* [Dataset content]
%%

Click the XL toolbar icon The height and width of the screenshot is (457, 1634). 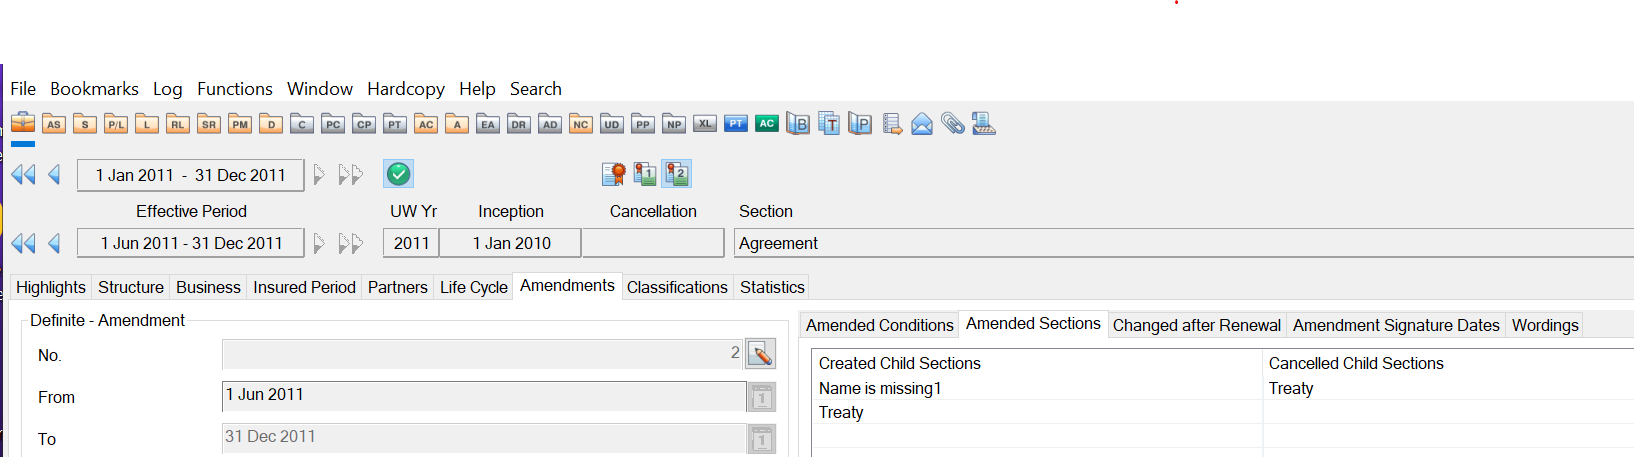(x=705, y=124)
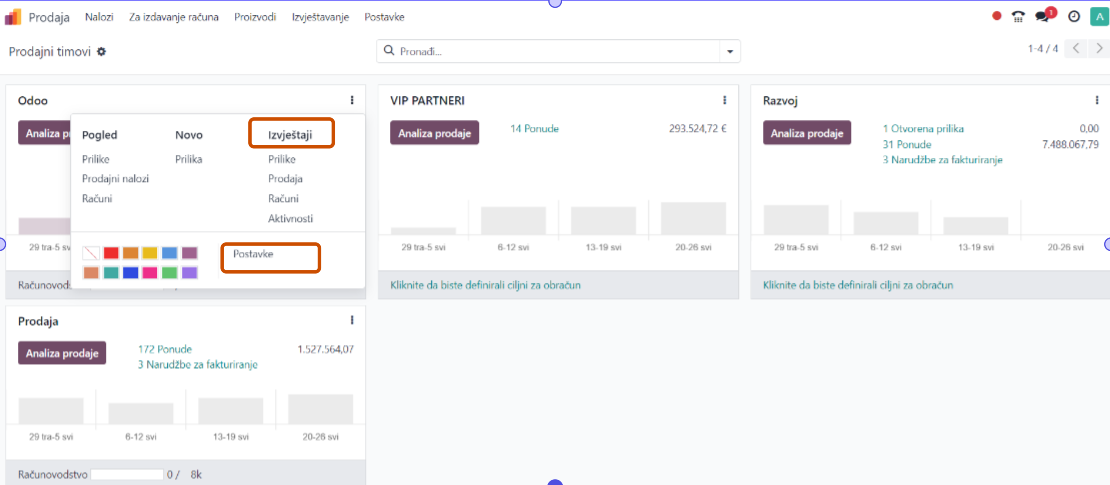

%%
%%

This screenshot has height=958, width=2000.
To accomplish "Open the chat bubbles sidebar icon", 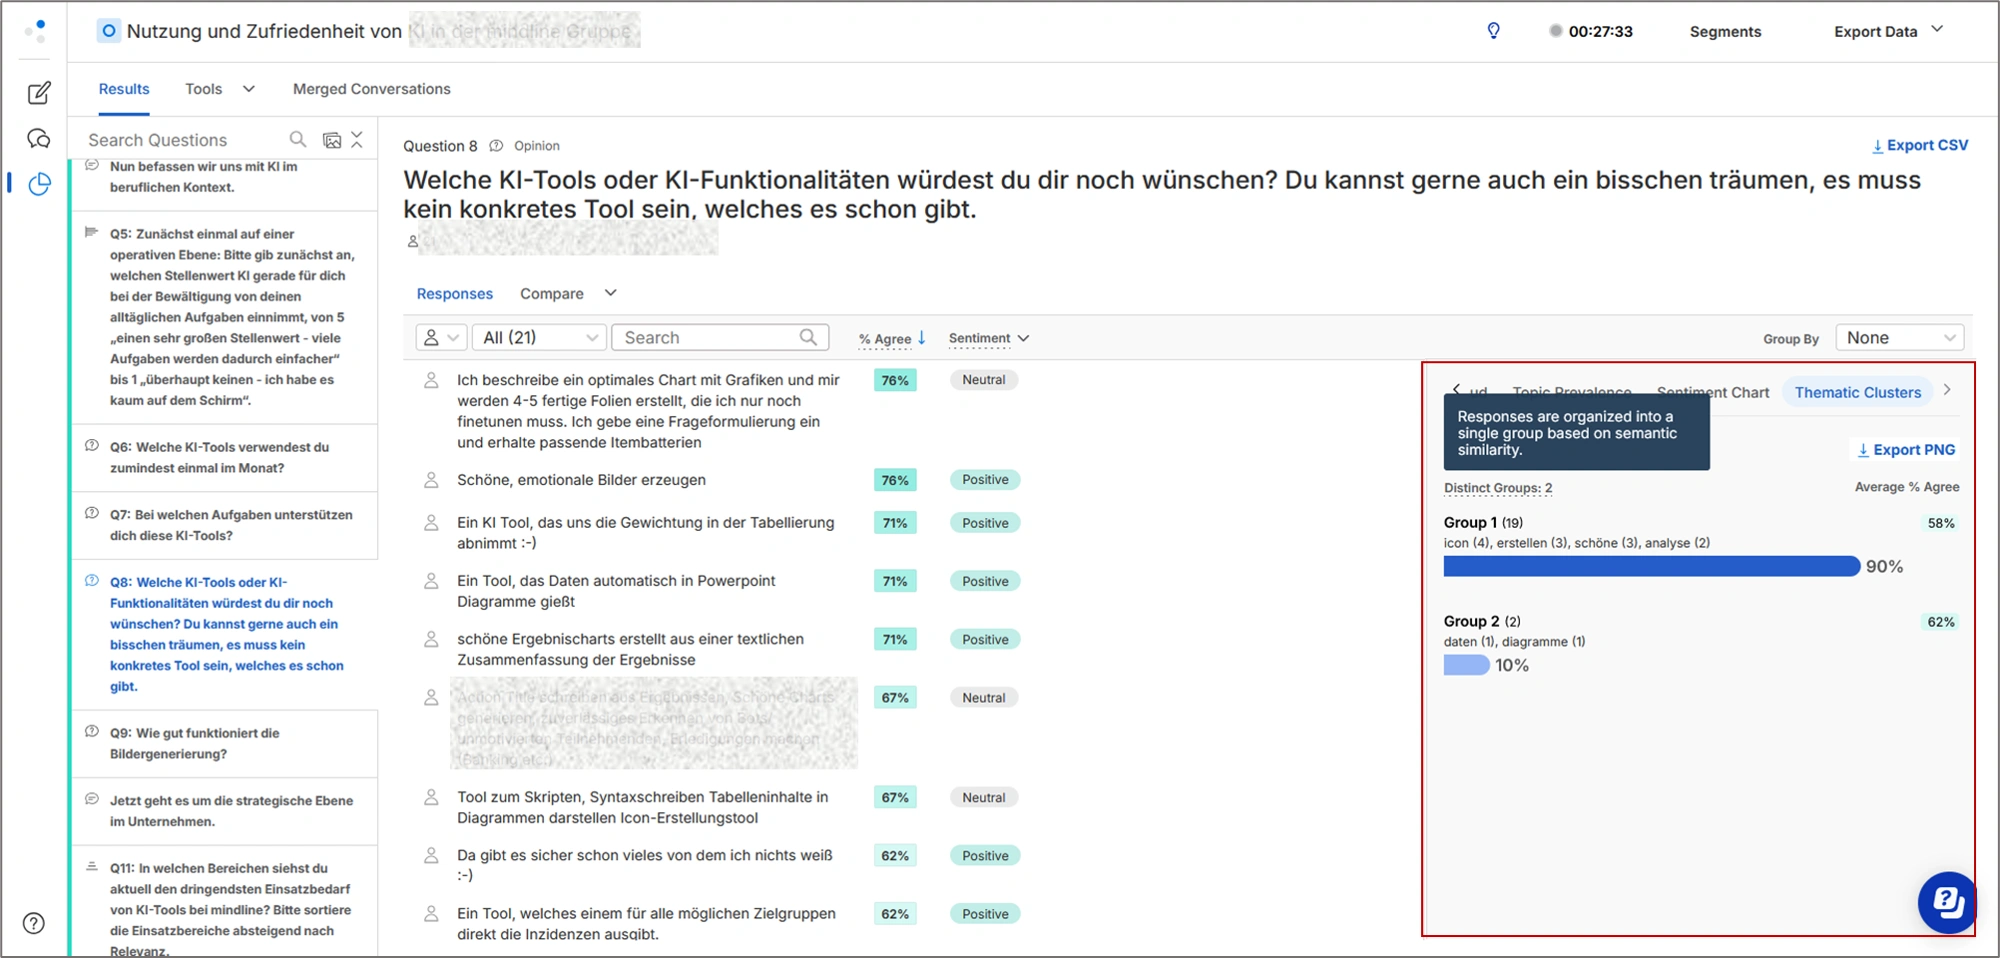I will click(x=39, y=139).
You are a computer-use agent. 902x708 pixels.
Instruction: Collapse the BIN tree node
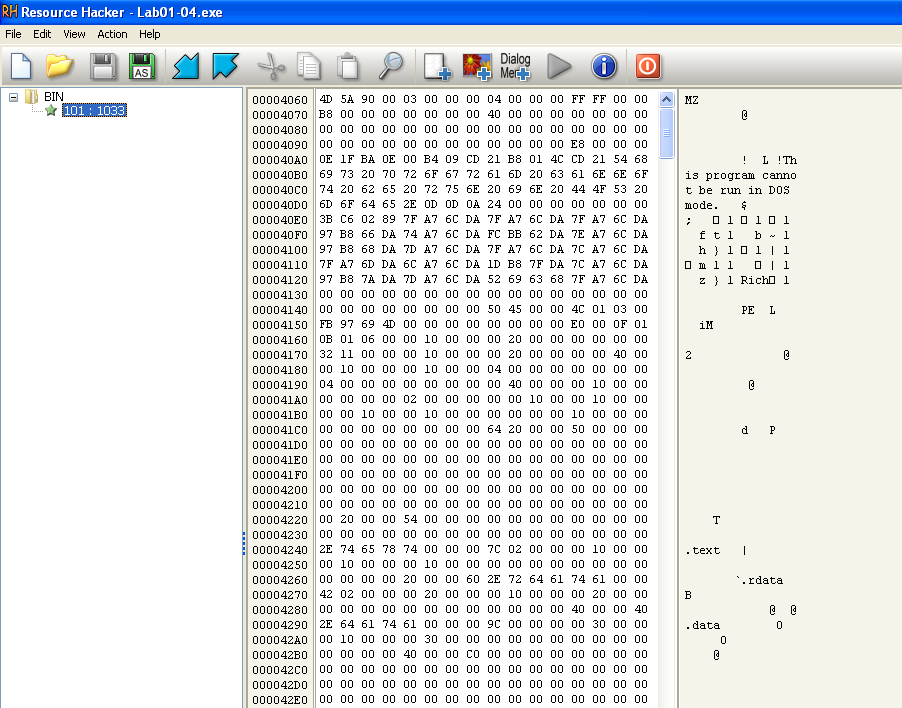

%%

* [What to work on]
From the entries above, extract only the lines running from the one containing "You are a computer-use agent. 902x708 pixels." through the one containing "Instruction: Collapse the BIN tree node", inclusive.

* [The completed task]
You are a computer-use agent. 902x708 pixels.
Instruction: Collapse the BIN tree node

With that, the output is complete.